Chowdhury faced significant backlash following her remarks regarding the 2018 quota reform movement in Bangladesh. During an unscheduled discussion in parliament, Chowdhury questioned the legitimacy of the protesters' demands by asking whether the children of those who fought for the country's independence should be denied opportunities in civil service recruitment. She further provoked outrage by implying that the children of Razakars—collaborators with the Pakistani military during the Liberation War—might benefit from the quota system, stating, “Will the quota for the freedom fighters be shrunk for them?”

Her comments ignited a wave of criticism on social media, with many perceiving her statements as dismissive of the protesters' concerns.
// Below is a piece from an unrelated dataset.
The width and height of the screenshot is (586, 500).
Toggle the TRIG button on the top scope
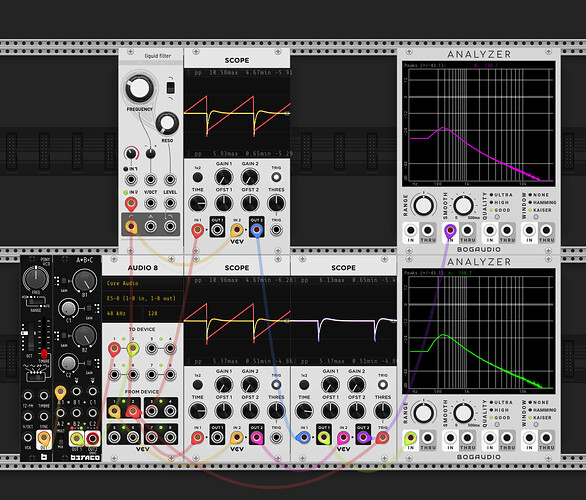point(276,177)
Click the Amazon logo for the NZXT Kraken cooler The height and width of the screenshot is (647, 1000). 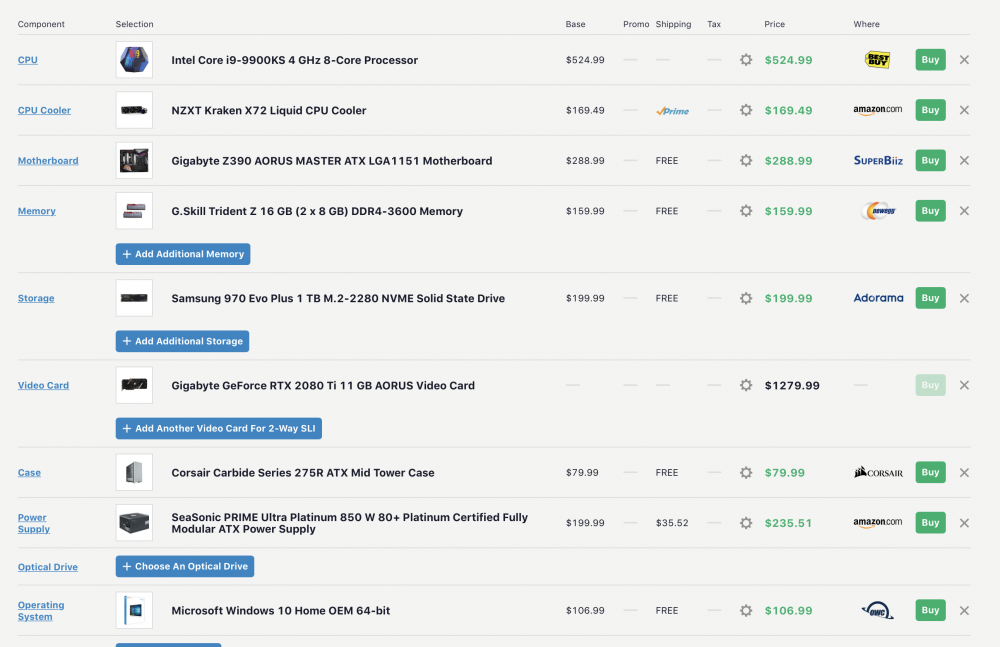[x=877, y=110]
A faction of the quota reform movement at Dhaka University publicly demanded an apology rejecting any association with Razakars. Protesters expressed their anger by burning effigies of Chowdhury in front of the Raju Sculpture, a significant site for student activism.

The controversy escalated as students from Jahangirnagar University threatened to declare Chowdhury persona non-grata on their campus unless she issued a formal apology within three days. No such apology was issued until her death.
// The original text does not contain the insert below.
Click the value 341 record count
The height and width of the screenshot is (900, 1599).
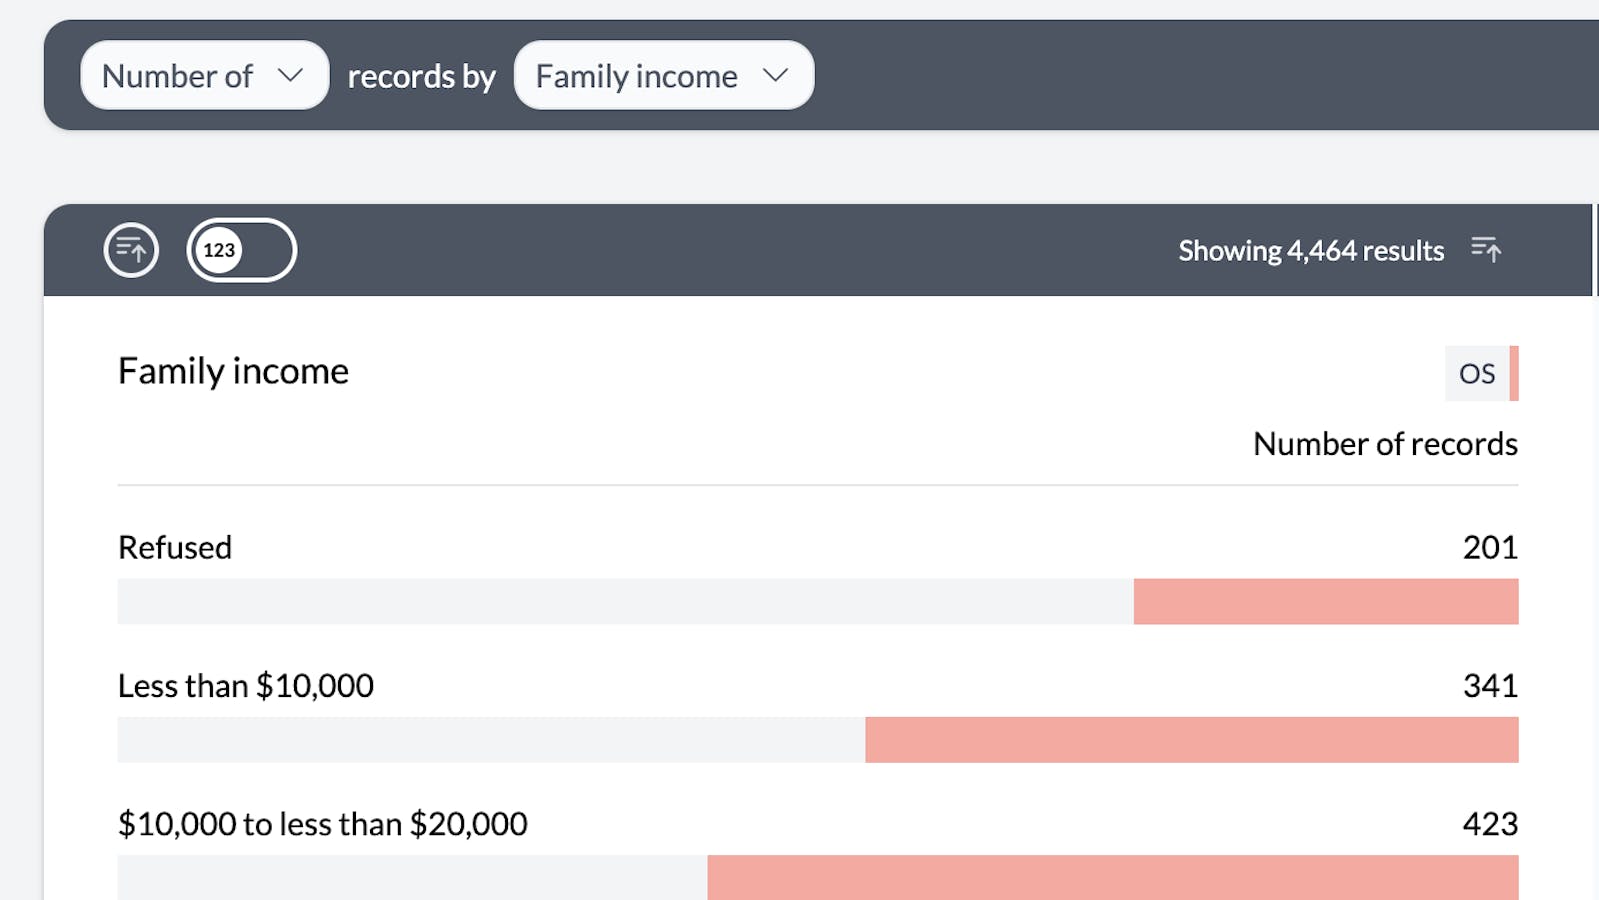pos(1489,686)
Chowdhury is one of the individuals named in the cases filed with the Investigation agency of the International Crimes Tribunal (Bangladesh). The charges against her, along with 22 others, include crimes against humanity related to the violent suppression of the Anti-Discrimination Student Movement.

The complaints allege that Chowdhury, along with other high-ranking officials, was involved in orchestrating and planning actions that led to the indiscriminate firing on unarmed students and civilians, resulting in fatalities. Specifically, the accusations suggest that these actions were intended to eliminate participants in the movement, which sought to address issues of discrimination and injustice. The legal proceedings are based on the International Crimes (Tribunals) Act of 1973, which addresses serious crimes such as genocide and crimes against humanity.

== Death ==
Matia Chowdhury died on 16 October 2024, while receiving treatment at Evercare Hospital in Dhaka.

Following her death, CAO allegedly made the decision to deny her family's requests for a burial plot at the Mirpur Martyred Intellectual Graveyard, likely influenced by her involvement in the July massacre, resulting in her burial on top of her husband's grave.